The ROBUSTREG Procedure

Overview: ROBUSTREG Procedure

The main purpose of robust regression is to detect outliers and provide resistant (stable) results in the presence of outliers. In order to achieve this stability, robust regression limits the influence of outliers. Historically, three classes of problems have been addressed with robust regression techniques:

  • problems with outliers in the y-direction (response direction)

  • problems with multivariate outliers in the x-space (that is, outliers in the covariate space, which are also referred to as leverage points)

  • problems with outliers in both the y-direction and the x-space

Many methods have been developed in response to these problems. However, in statistical applications of outlier detection and robust regression, the methods most commonly used today are Huber M estimation, high breakdown value estimation, and combinations of these two methods. The ROBUSTREG procedure provides four such methods: M estimation, LTS estimation, S estimation, and MM estimation.

  • M estimation was introduced by Huber (1973), and it is the simplest approach both computationally and theoretically. Although it is not robust with respect to leverage points, it is still used extensively in data analysis when contamination can be assumed to be mainly in the response direction.
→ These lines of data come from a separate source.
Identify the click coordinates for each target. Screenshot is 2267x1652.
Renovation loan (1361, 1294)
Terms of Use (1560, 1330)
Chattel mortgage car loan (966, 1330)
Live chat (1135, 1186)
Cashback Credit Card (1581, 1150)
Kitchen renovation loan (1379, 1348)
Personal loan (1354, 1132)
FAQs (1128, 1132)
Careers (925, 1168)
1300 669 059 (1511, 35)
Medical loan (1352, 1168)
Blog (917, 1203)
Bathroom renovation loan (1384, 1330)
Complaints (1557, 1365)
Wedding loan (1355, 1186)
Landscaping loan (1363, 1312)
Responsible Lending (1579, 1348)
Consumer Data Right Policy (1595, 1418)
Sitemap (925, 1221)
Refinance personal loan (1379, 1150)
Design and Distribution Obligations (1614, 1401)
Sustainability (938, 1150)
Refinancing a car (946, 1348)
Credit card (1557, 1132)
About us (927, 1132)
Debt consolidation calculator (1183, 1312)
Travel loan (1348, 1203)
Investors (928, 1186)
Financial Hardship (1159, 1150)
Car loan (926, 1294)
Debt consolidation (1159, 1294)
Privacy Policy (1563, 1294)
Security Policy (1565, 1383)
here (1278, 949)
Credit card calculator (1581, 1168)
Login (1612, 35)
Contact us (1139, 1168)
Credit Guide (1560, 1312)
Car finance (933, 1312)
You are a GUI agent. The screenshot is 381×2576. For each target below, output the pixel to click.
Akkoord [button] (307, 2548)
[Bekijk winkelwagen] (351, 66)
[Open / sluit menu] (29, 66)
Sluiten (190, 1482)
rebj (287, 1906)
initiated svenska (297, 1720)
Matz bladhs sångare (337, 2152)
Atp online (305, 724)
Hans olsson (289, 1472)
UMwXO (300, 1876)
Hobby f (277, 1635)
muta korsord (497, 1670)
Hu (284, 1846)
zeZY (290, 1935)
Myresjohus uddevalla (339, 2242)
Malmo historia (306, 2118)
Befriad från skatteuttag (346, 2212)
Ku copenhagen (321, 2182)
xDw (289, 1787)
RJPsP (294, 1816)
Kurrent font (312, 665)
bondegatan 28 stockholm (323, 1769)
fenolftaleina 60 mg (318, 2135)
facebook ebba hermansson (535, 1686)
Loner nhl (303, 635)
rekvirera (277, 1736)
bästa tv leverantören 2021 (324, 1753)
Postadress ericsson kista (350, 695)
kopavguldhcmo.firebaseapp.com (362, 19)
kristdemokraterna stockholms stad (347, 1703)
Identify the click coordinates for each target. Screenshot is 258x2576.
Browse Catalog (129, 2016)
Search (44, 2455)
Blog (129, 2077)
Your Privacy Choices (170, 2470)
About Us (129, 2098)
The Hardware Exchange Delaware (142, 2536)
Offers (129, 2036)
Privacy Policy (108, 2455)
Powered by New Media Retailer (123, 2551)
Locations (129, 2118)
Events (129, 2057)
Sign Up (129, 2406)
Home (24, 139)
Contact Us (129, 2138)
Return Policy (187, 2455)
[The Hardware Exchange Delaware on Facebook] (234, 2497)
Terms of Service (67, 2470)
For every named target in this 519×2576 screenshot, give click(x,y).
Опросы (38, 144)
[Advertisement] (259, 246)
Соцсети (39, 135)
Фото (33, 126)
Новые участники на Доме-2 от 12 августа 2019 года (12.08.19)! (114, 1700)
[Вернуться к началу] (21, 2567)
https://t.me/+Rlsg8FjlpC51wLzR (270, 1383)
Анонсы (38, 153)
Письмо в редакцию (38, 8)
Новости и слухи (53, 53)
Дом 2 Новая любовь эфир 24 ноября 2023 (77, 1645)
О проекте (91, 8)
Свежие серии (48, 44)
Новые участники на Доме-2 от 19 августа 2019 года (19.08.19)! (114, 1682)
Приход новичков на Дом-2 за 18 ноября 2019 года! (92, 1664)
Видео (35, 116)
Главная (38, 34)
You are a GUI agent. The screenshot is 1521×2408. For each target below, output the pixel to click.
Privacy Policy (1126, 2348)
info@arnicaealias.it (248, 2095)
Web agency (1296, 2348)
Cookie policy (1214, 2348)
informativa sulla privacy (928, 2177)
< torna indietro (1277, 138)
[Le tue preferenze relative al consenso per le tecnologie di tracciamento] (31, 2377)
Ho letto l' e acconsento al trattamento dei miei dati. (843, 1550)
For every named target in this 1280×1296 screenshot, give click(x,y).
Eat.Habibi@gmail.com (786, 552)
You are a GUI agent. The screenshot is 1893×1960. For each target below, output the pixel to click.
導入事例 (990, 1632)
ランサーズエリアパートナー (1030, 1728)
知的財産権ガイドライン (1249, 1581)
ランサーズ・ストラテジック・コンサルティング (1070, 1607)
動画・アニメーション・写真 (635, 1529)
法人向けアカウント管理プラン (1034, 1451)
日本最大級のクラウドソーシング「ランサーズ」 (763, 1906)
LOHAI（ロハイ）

  • Least trimmed squares (LTS) estimation is a high breakdown value method introduced by Rousseeuw (1984). The breakdown value is a measure of the proportion of contamination that an estimation method can withstand and still maintain its robustness. The performance of this method was improved by the FAST-LTS algorithm of Rousseeuw and Van Driessen (2000).

  • S estimation is a high breakdown value method introduced by Rousseeuw and Yohai (1984). With the same breakdown value, it has a higher statistical efficiency than LTS estimation.

  • MM estimation, introduced by Yohai (1987), combines high breakdown value estimation and M estimation. It has both the high breakdown property and a higher statistical efficiency than S estimation.